A 40-year-old man who recently returned from Germany is in intensive care in Spain with a possible E.coli infection, a hospital in northern Spain said Tuesday.
The patient was admitted May 20 and then placed in intensive care after his condition deteriorated, said a statement by the Donostia hospital in San Sebastian.
"Until we have the necessary results we cannot confirm that this is a food infection by the E.coli bacteria," the hospital said.
Spanish media said the patient had travelled to Germany and Czech Republic shortly before being admitted to the gastro-enterology department of the hospital.

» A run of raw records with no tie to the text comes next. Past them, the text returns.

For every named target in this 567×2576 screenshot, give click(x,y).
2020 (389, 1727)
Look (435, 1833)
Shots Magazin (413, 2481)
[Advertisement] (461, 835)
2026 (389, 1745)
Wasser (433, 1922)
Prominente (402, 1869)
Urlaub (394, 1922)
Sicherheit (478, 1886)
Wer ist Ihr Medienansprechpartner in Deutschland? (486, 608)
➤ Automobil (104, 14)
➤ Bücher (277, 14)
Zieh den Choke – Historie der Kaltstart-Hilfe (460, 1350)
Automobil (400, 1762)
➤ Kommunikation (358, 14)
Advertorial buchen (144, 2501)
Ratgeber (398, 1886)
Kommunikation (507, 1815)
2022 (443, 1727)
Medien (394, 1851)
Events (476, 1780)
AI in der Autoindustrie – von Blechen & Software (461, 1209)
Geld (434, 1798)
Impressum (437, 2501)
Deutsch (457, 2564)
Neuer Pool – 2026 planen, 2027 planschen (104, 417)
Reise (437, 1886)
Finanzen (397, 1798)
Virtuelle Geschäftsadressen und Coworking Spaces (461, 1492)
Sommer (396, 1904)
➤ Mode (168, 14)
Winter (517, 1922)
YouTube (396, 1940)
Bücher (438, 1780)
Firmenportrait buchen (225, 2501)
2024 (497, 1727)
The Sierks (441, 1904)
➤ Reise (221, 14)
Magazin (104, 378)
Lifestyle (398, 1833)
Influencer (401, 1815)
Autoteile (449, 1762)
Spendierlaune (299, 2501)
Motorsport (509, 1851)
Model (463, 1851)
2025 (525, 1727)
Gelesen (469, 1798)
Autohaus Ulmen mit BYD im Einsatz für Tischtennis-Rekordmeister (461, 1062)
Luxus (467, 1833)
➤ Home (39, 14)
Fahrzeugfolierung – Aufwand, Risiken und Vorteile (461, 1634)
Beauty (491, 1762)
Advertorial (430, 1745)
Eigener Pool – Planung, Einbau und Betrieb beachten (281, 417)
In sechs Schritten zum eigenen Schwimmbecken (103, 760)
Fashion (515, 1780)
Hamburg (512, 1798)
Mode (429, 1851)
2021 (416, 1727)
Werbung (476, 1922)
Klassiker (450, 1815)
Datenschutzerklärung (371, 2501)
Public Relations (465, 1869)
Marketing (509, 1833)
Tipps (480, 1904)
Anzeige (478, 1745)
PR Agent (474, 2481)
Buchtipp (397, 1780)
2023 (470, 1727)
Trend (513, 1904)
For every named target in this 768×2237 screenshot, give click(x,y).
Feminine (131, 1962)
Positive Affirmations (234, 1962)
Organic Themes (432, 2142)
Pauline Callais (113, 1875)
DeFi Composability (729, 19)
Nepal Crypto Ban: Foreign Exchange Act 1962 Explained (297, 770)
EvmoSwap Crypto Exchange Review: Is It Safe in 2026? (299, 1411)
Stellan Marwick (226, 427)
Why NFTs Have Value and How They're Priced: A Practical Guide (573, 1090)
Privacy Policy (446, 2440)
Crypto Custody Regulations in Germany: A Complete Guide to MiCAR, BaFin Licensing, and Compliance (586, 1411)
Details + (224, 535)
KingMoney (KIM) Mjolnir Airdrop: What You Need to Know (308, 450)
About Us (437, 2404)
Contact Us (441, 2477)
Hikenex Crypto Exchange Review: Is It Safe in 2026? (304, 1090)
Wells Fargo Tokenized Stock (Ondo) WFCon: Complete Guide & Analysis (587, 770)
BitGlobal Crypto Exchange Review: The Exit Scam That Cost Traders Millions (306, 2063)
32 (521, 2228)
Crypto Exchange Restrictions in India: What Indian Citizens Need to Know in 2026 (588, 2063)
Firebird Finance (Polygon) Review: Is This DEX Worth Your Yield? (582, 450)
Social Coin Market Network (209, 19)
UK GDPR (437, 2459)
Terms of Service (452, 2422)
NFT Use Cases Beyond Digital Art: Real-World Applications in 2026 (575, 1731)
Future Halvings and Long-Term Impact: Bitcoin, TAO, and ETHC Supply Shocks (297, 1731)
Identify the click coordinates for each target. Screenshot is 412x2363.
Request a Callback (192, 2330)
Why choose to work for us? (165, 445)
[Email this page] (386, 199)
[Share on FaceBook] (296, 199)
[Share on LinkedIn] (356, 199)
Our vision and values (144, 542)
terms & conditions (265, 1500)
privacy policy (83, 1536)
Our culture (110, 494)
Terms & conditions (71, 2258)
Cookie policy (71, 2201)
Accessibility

If confirmed it would be the first case in Spain since an outbreak of E.coli bacteria poisoning erupted in Europe two weeks ago, sickening hundreds and reportedly killing 14 in Germany.
Germany said it detected the potentially dangerous bacteria on organic cucumbers imported from two producers in southern Spain's Andalucia region.
But Madrid has rejected any blame.
The Spanish government said there had been no infections in Spain and it argued there was no evidence the infection came from the cucumbers' origin in Spain rather than in later handling elsewhere.
Enterohaemorrhagic E. coli can result in full-blown haemolytic uraemic syndrome (HUS), a disease that causes bloody diarrhoea and serious liver damage and which can result in death.
The Andalucian region says suspect cucumber batches from the two distributors in Almeria and Malaga have been withdrawn pending soil, water and produce tests, with results due Wednesday.
Samples from suspect batches were sent to a laboratory in the northwest province of Galicia for testing.
Spain's government has promised to approach the European Union for compensation over the "enormous" damages caused to its fruit and vegetable export industry.
It called on Germany to wrap up investigations into the source of the outbreak quickly.
Spain's fruit and vegetable producer-exporter federation, FEPEX, said the the crisis could provoke losses of millions of euros, with a possible cascade effect on other Spanish agricultural products.
Spain exports nearly 200 million euros in produce a week, it said, and the questions raised over its cucumbers had created alarm among European buyers, leading to paralysed or cancelled orders.
Of Spain 9.4 million tonnes of fruits and vegetables exported in 2010, the biggest share, 24 percent, went to Germany, the federation said. "The economic consequences are already very serious," it said.